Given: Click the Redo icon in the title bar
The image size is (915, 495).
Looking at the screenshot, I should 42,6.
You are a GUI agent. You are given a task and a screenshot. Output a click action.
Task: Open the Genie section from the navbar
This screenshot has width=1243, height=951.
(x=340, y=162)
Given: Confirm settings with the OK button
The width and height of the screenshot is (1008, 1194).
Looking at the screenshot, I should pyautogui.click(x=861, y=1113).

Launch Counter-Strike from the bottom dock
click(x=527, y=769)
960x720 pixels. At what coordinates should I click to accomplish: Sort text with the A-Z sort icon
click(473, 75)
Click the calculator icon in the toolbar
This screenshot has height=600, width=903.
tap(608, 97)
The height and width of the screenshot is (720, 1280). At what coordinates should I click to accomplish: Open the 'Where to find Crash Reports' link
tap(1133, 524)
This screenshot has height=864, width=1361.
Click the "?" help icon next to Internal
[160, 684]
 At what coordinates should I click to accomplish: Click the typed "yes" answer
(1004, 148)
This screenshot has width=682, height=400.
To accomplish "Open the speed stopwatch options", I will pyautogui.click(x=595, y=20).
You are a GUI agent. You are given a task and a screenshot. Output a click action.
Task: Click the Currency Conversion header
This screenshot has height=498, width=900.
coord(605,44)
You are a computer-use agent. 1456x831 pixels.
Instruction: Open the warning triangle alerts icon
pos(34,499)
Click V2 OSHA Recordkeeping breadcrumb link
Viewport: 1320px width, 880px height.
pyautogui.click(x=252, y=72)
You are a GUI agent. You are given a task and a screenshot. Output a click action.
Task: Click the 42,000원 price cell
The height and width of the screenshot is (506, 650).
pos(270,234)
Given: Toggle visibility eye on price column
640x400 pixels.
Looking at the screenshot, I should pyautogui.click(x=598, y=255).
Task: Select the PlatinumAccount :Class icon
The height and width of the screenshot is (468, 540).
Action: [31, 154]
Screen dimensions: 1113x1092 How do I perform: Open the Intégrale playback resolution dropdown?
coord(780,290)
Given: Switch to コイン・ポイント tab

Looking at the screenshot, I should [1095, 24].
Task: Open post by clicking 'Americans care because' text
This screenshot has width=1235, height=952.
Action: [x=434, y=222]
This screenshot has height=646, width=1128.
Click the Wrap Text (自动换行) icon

= = =

* [Task statement] From the first record to the last, copy everything exactly.

* [Response below]
Given: Click the Redo icon in the title bar
The image size is (915, 495).
Looking at the screenshot, I should 42,6.
You are a GUI agent. You are given a task and a screenshot. Output a click action.
Task: Open the Genie section from the navbar
This screenshot has width=1243, height=951.
(x=340, y=162)
Given: Confirm settings with the OK button
The width and height of the screenshot is (1008, 1194).
Looking at the screenshot, I should pyautogui.click(x=861, y=1113).

Launch Counter-Strike from the bottom dock
click(x=527, y=769)
960x720 pixels. At what coordinates should I click to accomplish: Sort text with the A-Z sort icon
click(473, 75)
Click the calculator icon in the toolbar
This screenshot has height=600, width=903.
tap(608, 97)
The height and width of the screenshot is (720, 1280). At what coordinates should I click to accomplish: Open the 'Where to find Crash Reports' link
tap(1133, 524)
This screenshot has height=864, width=1361.
Click the "?" help icon next to Internal
[160, 684]
 At what coordinates should I click to accomplish: Click the typed "yes" answer
(1004, 148)
This screenshot has width=682, height=400.
To accomplish "Open the speed stopwatch options", I will pyautogui.click(x=595, y=20).
You are a GUI agent. You are given a task and a screenshot. Output a click action.
Task: Click the Currency Conversion header
This screenshot has height=498, width=900.
coord(605,44)
You are a computer-use agent. 1456x831 pixels.
Instruction: Open the warning triangle alerts icon
pos(34,499)
Click V2 OSHA Recordkeeping breadcrumb link
Viewport: 1320px width, 880px height.
pyautogui.click(x=252, y=72)
You are a GUI agent. You are given a task and a screenshot. Output a click action.
Task: Click the 42,000원 price cell
The height and width of the screenshot is (506, 650).
pos(270,234)
Given: Toggle visibility eye on price column
640x400 pixels.
Looking at the screenshot, I should pyautogui.click(x=598, y=255).
Task: Select the PlatinumAccount :Class icon
The height and width of the screenshot is (468, 540).
Action: [31, 154]
Screen dimensions: 1113x1092 How do I perform: Open the Intégrale playback resolution dropdown?
coord(780,290)
Given: Switch to コイン・ポイント tab

Looking at the screenshot, I should [1095, 24].
Task: Open post by clicking 'Americans care because' text
This screenshot has width=1235, height=952.
Action: [x=434, y=222]
This screenshot has height=646, width=1128.
Click the Wrap Text (自动换行) icon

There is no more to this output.